Jobgipfel Meine Oma fährt im Hühnerstall Motorrad
Hamburg - Eins muss man Regierung und Opposition lassen: Das Spektakel beim Jobgipfel war nicht übel. Die Zeit zwischen der Rede des Bundespräsidenten und den Auftritten im Bundestag, war zwar deutlich länger als Umbaupausen bei Rockfestivals, aber das hat der Sache nicht geschadet.

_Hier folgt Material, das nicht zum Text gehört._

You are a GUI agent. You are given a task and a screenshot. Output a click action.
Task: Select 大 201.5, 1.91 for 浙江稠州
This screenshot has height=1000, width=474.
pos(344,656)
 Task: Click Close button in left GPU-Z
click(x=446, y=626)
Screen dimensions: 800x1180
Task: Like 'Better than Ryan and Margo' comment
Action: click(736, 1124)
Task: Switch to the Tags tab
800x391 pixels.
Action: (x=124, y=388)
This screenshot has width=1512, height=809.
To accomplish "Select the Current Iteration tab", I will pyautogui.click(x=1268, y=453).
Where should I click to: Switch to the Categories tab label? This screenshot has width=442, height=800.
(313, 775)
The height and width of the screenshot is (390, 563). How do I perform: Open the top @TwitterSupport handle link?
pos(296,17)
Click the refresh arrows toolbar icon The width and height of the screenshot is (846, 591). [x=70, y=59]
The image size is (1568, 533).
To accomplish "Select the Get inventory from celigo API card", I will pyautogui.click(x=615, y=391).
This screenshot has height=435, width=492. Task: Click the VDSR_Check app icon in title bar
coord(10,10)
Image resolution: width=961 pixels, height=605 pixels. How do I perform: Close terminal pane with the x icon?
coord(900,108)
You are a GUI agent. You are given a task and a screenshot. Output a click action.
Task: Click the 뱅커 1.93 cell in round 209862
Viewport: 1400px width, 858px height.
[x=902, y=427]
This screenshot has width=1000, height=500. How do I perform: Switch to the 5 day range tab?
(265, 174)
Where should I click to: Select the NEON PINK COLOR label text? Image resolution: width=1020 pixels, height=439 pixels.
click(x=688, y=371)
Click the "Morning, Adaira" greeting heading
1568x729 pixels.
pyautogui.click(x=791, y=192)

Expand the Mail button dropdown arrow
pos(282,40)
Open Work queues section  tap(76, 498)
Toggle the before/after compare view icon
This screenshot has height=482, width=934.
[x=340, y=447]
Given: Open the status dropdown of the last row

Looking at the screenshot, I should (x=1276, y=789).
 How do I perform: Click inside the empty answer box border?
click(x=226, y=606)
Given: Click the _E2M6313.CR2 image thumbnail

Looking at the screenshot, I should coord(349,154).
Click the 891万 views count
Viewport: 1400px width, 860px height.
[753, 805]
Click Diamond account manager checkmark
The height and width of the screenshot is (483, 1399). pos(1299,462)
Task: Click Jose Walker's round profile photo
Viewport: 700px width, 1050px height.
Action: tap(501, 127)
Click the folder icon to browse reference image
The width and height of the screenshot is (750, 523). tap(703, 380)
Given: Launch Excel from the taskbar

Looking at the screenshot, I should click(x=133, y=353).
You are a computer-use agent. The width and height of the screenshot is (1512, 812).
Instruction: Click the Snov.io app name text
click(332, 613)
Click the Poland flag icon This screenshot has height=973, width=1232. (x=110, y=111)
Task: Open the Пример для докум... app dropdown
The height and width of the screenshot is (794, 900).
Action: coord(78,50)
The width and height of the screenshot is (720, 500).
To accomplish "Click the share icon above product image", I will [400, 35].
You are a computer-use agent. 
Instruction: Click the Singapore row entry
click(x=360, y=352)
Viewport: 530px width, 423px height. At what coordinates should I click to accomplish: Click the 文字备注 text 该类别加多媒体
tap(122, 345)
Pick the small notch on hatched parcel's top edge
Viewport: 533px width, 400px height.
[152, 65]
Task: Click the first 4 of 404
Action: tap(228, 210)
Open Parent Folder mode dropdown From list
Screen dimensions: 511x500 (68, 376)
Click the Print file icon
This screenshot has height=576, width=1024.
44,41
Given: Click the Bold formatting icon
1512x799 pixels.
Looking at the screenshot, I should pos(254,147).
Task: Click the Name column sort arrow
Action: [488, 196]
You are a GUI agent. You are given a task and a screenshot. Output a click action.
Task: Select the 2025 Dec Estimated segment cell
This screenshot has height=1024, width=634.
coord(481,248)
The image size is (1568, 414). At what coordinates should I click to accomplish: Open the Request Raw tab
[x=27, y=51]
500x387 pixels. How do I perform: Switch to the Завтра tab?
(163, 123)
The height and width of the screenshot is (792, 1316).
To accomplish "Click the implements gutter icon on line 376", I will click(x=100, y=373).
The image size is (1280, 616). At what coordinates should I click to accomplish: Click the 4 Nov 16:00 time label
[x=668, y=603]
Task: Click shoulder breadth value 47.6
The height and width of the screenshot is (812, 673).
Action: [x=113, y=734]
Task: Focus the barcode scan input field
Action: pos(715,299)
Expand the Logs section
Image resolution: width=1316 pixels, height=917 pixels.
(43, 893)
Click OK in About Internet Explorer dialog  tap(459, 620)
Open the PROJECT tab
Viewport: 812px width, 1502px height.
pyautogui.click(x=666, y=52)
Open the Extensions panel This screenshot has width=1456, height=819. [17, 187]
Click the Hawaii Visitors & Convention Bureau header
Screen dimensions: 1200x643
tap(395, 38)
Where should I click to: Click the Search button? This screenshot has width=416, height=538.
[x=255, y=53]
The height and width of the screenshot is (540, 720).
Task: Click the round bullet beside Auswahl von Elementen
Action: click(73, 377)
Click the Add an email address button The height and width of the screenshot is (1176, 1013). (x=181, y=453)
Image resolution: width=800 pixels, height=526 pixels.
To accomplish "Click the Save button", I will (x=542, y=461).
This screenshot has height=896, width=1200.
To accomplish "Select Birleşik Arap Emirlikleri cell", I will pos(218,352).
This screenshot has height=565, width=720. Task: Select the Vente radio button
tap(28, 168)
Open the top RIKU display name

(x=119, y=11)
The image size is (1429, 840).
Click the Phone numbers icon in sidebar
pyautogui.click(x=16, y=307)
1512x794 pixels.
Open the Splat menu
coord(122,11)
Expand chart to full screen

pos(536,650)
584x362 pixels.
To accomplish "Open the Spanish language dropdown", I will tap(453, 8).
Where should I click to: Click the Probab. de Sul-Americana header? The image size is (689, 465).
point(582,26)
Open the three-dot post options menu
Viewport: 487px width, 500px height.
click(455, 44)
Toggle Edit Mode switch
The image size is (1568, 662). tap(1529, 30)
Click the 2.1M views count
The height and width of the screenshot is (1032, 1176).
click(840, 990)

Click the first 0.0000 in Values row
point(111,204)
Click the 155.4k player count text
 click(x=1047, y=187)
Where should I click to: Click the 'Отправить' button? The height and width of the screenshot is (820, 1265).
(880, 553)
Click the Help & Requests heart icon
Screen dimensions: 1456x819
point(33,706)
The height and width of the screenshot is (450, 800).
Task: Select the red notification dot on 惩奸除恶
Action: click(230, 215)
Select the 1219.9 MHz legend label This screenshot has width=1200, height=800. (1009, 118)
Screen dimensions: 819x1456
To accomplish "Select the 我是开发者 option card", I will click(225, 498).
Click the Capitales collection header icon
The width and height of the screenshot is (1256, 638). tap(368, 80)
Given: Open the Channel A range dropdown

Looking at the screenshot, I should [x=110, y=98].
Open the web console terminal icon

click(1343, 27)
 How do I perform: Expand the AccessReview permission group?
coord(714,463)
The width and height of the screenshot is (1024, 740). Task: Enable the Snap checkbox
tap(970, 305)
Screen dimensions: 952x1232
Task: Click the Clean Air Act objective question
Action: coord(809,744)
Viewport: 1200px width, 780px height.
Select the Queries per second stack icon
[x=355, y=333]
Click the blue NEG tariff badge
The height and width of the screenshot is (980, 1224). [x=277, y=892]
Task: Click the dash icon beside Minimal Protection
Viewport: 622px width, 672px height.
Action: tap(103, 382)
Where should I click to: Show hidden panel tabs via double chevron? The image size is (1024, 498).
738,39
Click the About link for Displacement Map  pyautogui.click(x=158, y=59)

Die Side-Show in Kiel war nicht nach jedermanns Geschmack. Wie wäre es nächstes Mal mit einer Cheerleader-Truppe? Und vielleicht könnte auch dieser hübsche Berg von Paramount Pictures mit den weißen Sternen drum herum eingeblendet werden.
Good News: 25, 40, 19, 35
Nach dem ganzen "Hüh" und "Brrr" der vorangegangenen Wochen gibt es nun doch eine Absenkung der Steuern auf Gewinne von GmbHs und AGs. Die Körperschaftsteuer fällt von 25 Prozent auf 19 Prozent. Rechnet man die Gewerbesteuer hinzu, ergibt dies eine Steuerbelastung von um die 35 Prozent statt vorher etwa 40 Prozent. Ganz genau lässt sich das nicht sagen, denn die Ermittlung der Gewerbesteuer ist reichlich mysteriös.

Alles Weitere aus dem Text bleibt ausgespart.